Fair return for a nation that invests in its youth



Sri Lanka is bleeding talent. Each year thousands of graduates walk out of our state universities with degrees fully funded by the taxpayer, only to walk straight into foreign embassies, recruitment agencies and overseas job markets. Doctors, engineers, IT professionals and academics trained at public expense are leaving in record numbers. While no one can begrudge an individual’s desire for a better life, the uncomfortable truth is that this unchecked brain drain is deeply unfair to a country that invested in them at a time it can least afford to lose its brightest minds.

Successive governments have lamented the exodus, yet very little has been done to address it structurally. Incentives, appeals to patriotism and temporary policy tweaks have failed. It is time for the government to take a firmer and fairer approach. Making it mandatory for graduates from state universities, including medical doctors, to serve the country for at least ten years is no longer a radical idea. It is a necessary one.

Sri Lanka’s free education system is one of its greatest achievements. From primary school to university, the state absorbs the cost of infrastructure, salaries, equipment, scholarships and training. A medical graduate does not emerge by chance. It takes years of public investment, hospital resources and the labour of senior professionals. The same applies to engineers trained using state laboratories or IT graduates educated using public funds. When these graduates migrate immediately after qualifying, the return on investment for the nation is zero.

At a time when the public health system is stretched to breaking point, the irony is painful. Rural hospitals are understaffed. Specialist clinics are cancelled due to a lack of personnel. Yet freshly qualified doctors are leaving in droves, often before they have meaningfully served local communities. The taxpayer who funded their education continues to queue at overcrowded hospitals, wondering how a system that produced such talent cannot retain it.

The argument that compulsory service violates personal freedom must be weighed against the collective right of a nation to benefit from its own investment. No one is being asked to work without pay or dignity. Graduates would be employed, remunerated and gain valuable experience. Many countries already operate similar models. Bonded service periods exist in Singapore, Australia, India and even the United Kingdom in certain publicly funded training schemes. Sri Lanka would not be reinventing the wheel. A mandatory ten year service requirement does not mean locking graduates in or denying them future opportunities. It simply ensures that the country receives a reasonable return before individuals move on. After a decade of service, graduates would be free to migrate, pursue higher education abroad or enter the private sector with a clear conscience and a contribution made.
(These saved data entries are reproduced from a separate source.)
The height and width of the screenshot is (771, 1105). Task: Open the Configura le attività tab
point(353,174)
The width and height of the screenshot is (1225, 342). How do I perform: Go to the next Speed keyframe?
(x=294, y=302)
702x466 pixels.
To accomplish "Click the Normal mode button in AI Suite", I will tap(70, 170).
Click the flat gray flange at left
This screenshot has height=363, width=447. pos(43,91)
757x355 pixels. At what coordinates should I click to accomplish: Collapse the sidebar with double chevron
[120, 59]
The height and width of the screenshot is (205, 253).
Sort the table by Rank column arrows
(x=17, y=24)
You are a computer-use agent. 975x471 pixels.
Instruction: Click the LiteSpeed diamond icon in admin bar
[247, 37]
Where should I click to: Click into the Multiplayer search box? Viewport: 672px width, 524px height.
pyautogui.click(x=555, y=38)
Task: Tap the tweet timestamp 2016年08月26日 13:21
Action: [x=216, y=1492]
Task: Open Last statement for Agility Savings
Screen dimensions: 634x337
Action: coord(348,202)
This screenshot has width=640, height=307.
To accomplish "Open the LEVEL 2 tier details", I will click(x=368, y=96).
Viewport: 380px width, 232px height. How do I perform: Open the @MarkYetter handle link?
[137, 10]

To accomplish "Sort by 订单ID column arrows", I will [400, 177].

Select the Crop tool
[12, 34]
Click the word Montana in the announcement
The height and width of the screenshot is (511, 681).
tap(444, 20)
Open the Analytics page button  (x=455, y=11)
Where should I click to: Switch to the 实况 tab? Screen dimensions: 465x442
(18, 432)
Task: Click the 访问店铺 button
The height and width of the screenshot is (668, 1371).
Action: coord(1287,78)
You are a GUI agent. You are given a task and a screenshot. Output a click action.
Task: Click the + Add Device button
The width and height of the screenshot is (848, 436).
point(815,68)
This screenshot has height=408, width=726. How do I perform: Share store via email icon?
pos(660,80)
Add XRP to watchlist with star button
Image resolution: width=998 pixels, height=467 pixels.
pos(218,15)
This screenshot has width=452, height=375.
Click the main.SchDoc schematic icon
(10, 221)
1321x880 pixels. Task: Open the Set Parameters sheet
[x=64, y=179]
However, compulsion alone will not work if working conditions remain poor. This policy must be accompanied by serious reforms. The government must ensure fair salaries, transparent promotions and decent working environments. Doctors posted to remote areas must be given housing, security and educational facilities for their children. Engineers and IT professionals must be given opportunities to work on meaningful national projects rather than being buried in bureaucracy.

Another option is a structured buy out system. Those who wish to leave earlier should be allowed to repay the full cost of their education in installments. This would at least allow the state to recover part of its investment. Such funds could then be channelled into strengthening universities, expanding intake and improving facilities.

The private sector too must be brought into this conversation. Public private partnerships can offer competitive local opportunities that reduce the lure of overseas markets. Research grants, innovation hubs and start up incentives can keep talent engaged at home rather than exporting it.

The government must also communicate this policy clearly to students at the point of entry. Transparency is key. Those entering state universities should do so knowing the responsibilities that come with the privilege. Free education is not an entitlement without obligation. It is a social contract between the individual and the nation.

Critics will argue that forcing graduates to stay will only breed resentment. But resentment already exists among taxpayers who feel cheated by a system that educates professionals for export. The social divide between those who receive free higher education and those who fund it through taxes but never benefit from it is growing.

Sri Lanka cannot continue to subsidise the human resource needs of wealthier nations while its own systems collapse. National development is not possible without human capital. Roads, ports and policies mean little if the people trained to run them are elsewhere.

A mandatory service requirement is not about punishment. It is about fairness, responsibility and survival. If the government is serious about arresting the brain drain, it must move beyond the rhetoric and take decisive action. The cost of doing nothing is simply too high for a country already struggling to rebuild itself.